Efficiencies increase, and thus as time goes by, we are requiring less and less energy to do what we as humans do. This is generally true with respect to energy from any and all sources. It's a function of inexorable Schumpeterian technological advancement, not some hoped-for futuristic thing that awaits the spur of government policy.
Note the marked and persistent convergence to the deep south shown in the graph below. If you contemplate the veritable onslaught of virtuality opening up all around us, you will think the downward slope of the curve will, at some future point, steepen considerably, as virtual activity (and for that matter, nano-activity) requires only a minute fraction of the energy traditional physical activity requires.

To be clear, economics is not only the dismal science, but it also is sometimes a very counterintuitive-to-the-point-of-nearly-perverse one.
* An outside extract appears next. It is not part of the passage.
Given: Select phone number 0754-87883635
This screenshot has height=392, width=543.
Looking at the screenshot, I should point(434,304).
Our increased energy efficiency, or as energy economists refer to it in the converse, decreased energy intensity, is not a simple function of the regulatory apparatus run amok ala CAFE standards. In fact, despite continued and typically shamelessly ideologically motivated attempts (most of which are by non-economists who don't understand the analytical value of mathematically isolating variables) to "debunk" the very-real world and empirically observable impact of Jevons Paradox, the phenomenon persists as a near-perfect poster child for the concept of face validity. This is one of the classic examples of the seeming perversity of economic efficiency mandates.
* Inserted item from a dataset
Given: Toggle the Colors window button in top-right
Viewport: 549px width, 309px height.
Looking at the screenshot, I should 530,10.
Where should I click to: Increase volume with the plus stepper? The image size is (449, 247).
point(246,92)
Step back and ponder for just a moment with William Jevons and me. The incredible efficiency of internal combustion engine technology, as opposed to coal-fired steam engines, is the textbook example. In the ceteris parabis (all held equal) case, the more efficient we can render an energy source, the more of it we use and demand. While corporate average fuel economy (CAFE) standards did not create electronic fuel injection (EFI) technology (which preceded CAFE standards by a decade), EFI has probably done more than any other single phenomenon to assure continued long-term reliance on petrol, and for good reason. A new 2011 Dodge Charger literally gets 250% of the mileage (25 mpg hwy v 10 mpg hwy) of the 1972 version I drove in high school, and with 15-20% more horsepower to boot. Would that kind of radically increased efficiency that has occurred in just two-thirds of my short 58-year lifetime lead a rational society to revert to steam engines or horse-and-buggy transport (or covering an area the size of the state of Arizona with solar panels)? I should hope not.
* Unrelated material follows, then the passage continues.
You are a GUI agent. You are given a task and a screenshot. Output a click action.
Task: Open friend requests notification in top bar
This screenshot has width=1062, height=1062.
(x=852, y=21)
Bureaucratic contrivances such as ethanol and scaled or grid-based (not distributed) solar and wind power are nothing but obscenely wasteful boondoggles. Nuclear falls in a category all its own. To the extent technological issues around safety and spent fuel disposition can be satisfactorily addressed, both scaled and centralized and perhaps more especially distributed, nuclear power generation can make increasing sense. (See Dr. Sen's National Renewable Energy Lab presentation for more information about this.)
A critically important point to understand and appreciate is the increasingly inferior economics of conventional centralized power generation versus distributed (localized) power generation options —not even counting substantive negative externalities of macro grid systems. Wind, to some extent, and especially solar actually have some real (economic) viability when deployed selectively and thoughtfullyin a distributed manner. One quite promising avenue in the distributed power generation (DPG) sphere that a handful of firms are already pursuing with some good promise is the use of distributed "mini" nuclear reactors. These truck- and in some instances automobile-sized devices are already operating in beta mode to power commercial/industrial facilities, and microwave oven-sized "countertop" units are being designed and tested to power residences. The use of these devices originated with the military's application for self-contained surface and submarine naval vessels and is beginning to expand commercially.
Scaled wind farms are an absolute economic nightmare, not even counting the massive negative externalities costs. They entail far more reliance on foreign (enemy?) resources than does petrol or natural gas, as China pretty much has the market cornered for the rare earth magnets required in the bus-sized turbines (whose mechanical apparati have about half the relatively short 20-30 year useful life we originally thought).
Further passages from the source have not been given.